Bottoms Up for CHCs: Novel Transformation of Linear Constrained Horn Clauses to Software Verification
Márk Somorjai, Mihály Dobos-Kovács, Zsófia Ádám, Levente Bajczi, András Vörös
TL;DR
This work reframes Constrained Horn Clauses ($CHCs$) as a frontier for software verification by introducing a forward, bottom-up transformation of linear $CHCs$ into a Control Flow Automaton ($CFA$). By converting CHC satisfiability into reachability problems in the $CFA$, the authors leverage standard model checking workflows, specifically within the THETA framework, and compare against the existing top-down approach.
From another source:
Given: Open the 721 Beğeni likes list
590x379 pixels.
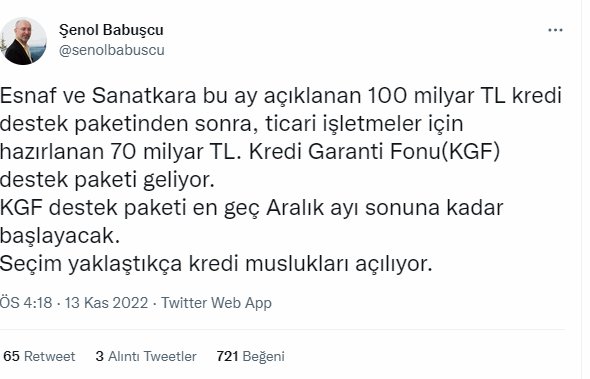Looking at the screenshot, I should click(x=250, y=356).
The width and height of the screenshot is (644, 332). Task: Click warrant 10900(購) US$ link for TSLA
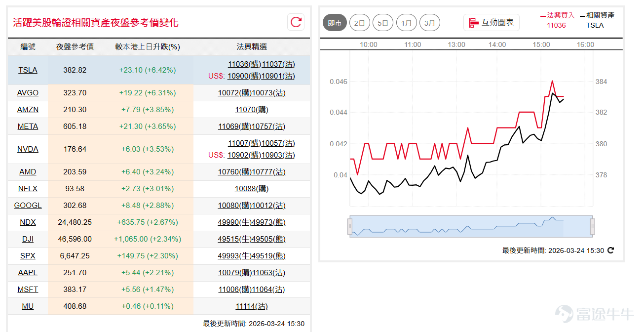pos(244,76)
Empirical results on 585 linear $CHCs$ from the CHC-COMP21 $LIA$-Lin track show that the forward transformation substantially increases solvable tasks (over a twofold improvement) and that a boolean predicate-based abstraction with sub-state splitting yields the best performance. The study demonstrates that CHC solving can benefit from traditional software verification techniques, suggesting broader adoption of forward transformations in verification toolchains and competitive performance relative to leading solvers like Z3, Eldarica, and Unihorn.
Abstract
Constrained Horn Clauses (CHCs) have conventionally been used as a low-level representation in formal verification. Most existing solvers use a diverse set of specialized techniques, including direct state space traversal or under-approximating abstraction, necessitating purpose-built complex algorithms. Other solvers successfully simplified the verification workflow by translating the problem to inputs for other verification tasks, leveraging the strengths of existing algorithms. One such approach transforms the CHC problem into a recursive program roughly emulating a top-down solver for the deduction task; and verifying the reachability of a safety violation specified as a control location. We propose an alternative bottom-up approach for linear CHCs, and evaluate the two options in the open-source model checking framework THETA on both synthetic and industrial examples. We find that there is a more than twofold increase in the number of solved tasks when the novel bottom-up approach is used in the verification workflow, in contrast with the top-down technique.